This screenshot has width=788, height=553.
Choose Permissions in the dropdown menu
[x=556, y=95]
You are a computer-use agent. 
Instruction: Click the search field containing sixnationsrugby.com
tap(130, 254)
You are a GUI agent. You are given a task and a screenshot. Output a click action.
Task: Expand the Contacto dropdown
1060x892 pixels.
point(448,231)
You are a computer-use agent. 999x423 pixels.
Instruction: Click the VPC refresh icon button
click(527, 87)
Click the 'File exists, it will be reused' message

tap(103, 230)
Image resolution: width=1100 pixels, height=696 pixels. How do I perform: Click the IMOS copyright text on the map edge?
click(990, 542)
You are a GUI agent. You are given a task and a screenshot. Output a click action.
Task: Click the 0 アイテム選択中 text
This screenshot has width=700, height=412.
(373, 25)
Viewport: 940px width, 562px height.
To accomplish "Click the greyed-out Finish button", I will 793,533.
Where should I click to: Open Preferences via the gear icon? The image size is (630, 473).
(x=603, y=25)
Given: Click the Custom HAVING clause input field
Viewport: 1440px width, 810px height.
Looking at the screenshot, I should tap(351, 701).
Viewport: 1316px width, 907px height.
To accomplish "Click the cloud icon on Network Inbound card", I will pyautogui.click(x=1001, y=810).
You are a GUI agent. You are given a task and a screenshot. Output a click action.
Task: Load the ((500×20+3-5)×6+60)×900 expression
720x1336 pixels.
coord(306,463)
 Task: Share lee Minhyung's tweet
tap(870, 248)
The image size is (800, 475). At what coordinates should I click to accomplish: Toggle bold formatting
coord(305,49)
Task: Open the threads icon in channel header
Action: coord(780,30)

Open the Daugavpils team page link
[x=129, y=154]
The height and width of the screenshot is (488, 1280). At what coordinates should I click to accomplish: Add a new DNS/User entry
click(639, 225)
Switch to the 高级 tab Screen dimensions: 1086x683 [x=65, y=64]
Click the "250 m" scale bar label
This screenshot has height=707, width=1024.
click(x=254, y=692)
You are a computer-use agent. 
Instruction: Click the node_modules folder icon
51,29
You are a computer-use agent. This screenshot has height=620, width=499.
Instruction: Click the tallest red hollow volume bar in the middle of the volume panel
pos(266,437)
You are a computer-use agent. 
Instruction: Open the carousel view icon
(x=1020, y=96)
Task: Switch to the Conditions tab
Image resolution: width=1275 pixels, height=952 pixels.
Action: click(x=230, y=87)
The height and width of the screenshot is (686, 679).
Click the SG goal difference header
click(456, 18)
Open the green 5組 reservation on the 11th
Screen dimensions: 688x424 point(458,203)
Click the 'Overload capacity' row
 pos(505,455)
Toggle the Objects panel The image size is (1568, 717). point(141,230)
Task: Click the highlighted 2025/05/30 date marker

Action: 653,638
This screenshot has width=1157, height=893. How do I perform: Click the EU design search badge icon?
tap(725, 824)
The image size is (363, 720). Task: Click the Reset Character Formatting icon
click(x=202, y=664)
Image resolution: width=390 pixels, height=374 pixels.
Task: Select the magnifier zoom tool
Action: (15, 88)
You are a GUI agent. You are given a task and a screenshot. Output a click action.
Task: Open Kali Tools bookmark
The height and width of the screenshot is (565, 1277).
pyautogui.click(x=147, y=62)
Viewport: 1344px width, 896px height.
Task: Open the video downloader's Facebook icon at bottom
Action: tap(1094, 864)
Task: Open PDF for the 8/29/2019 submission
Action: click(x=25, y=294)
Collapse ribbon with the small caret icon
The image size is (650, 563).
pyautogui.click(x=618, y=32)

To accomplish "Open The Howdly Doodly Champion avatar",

• What you need to do: For this task, retype the material exactly, line for line.

• Exercise output:
This screenshot has width=788, height=553.
Choose Permissions in the dropdown menu
[x=556, y=95]
You are a computer-use agent. 
Instruction: Click the search field containing sixnationsrugby.com
tap(130, 254)
You are a GUI agent. You are given a task and a screenshot. Output a click action.
Task: Expand the Contacto dropdown
1060x892 pixels.
point(448,231)
You are a computer-use agent. 999x423 pixels.
Instruction: Click the VPC refresh icon button
click(527, 87)
Click the 'File exists, it will be reused' message

tap(103, 230)
Image resolution: width=1100 pixels, height=696 pixels. How do I perform: Click the IMOS copyright text on the map edge?
click(990, 542)
You are a GUI agent. You are given a task and a screenshot. Output a click action.
Task: Click the 0 アイテム選択中 text
This screenshot has width=700, height=412.
(373, 25)
Viewport: 940px width, 562px height.
To accomplish "Click the greyed-out Finish button", I will 793,533.
Where should I click to: Open Preferences via the gear icon? The image size is (630, 473).
(x=603, y=25)
Given: Click the Custom HAVING clause input field
Viewport: 1440px width, 810px height.
Looking at the screenshot, I should tap(351, 701).
Viewport: 1316px width, 907px height.
To accomplish "Click the cloud icon on Network Inbound card", I will pyautogui.click(x=1001, y=810).
You are a GUI agent. You are given a task and a screenshot. Output a click action.
Task: Load the ((500×20+3-5)×6+60)×900 expression
720x1336 pixels.
coord(306,463)
 Task: Share lee Minhyung's tweet
tap(870, 248)
The image size is (800, 475). At what coordinates should I click to accomplish: Toggle bold formatting
coord(305,49)
Task: Open the threads icon in channel header
Action: coord(780,30)

Open the Daugavpils team page link
[x=129, y=154]
The height and width of the screenshot is (488, 1280). At what coordinates should I click to accomplish: Add a new DNS/User entry
click(639, 225)
Switch to the 高级 tab Screen dimensions: 1086x683 [x=65, y=64]
Click the "250 m" scale bar label
This screenshot has height=707, width=1024.
click(x=254, y=692)
You are a computer-use agent. 
Instruction: Click the node_modules folder icon
51,29
You are a computer-use agent. This screenshot has height=620, width=499.
Instruction: Click the tallest red hollow volume bar in the middle of the volume panel
pos(266,437)
You are a computer-use agent. 
Instruction: Open the carousel view icon
(x=1020, y=96)
Task: Switch to the Conditions tab
Image resolution: width=1275 pixels, height=952 pixels.
Action: click(x=230, y=87)
The height and width of the screenshot is (686, 679).
Click the SG goal difference header
click(456, 18)
Open the green 5組 reservation on the 11th
Screen dimensions: 688x424 point(458,203)
Click the 'Overload capacity' row
 pos(505,455)
Toggle the Objects panel The image size is (1568, 717). point(141,230)
Task: Click the highlighted 2025/05/30 date marker

Action: 653,638
This screenshot has width=1157, height=893. How do I perform: Click the EU design search badge icon?
tap(725, 824)
The image size is (363, 720). Task: Click the Reset Character Formatting icon
click(x=202, y=664)
Image resolution: width=390 pixels, height=374 pixels.
Task: Select the magnifier zoom tool
Action: (15, 88)
You are a GUI agent. You are given a task and a screenshot. Output a click action.
Task: Open Kali Tools bookmark
The height and width of the screenshot is (565, 1277).
pyautogui.click(x=147, y=62)
Viewport: 1344px width, 896px height.
Task: Open the video downloader's Facebook icon at bottom
Action: tap(1094, 864)
Task: Open PDF for the 8/29/2019 submission
Action: click(x=25, y=294)
Collapse ribbon with the small caret icon
The image size is (650, 563).
pyautogui.click(x=618, y=32)

To accomplish "Open The Howdly Doodly Champion avatar",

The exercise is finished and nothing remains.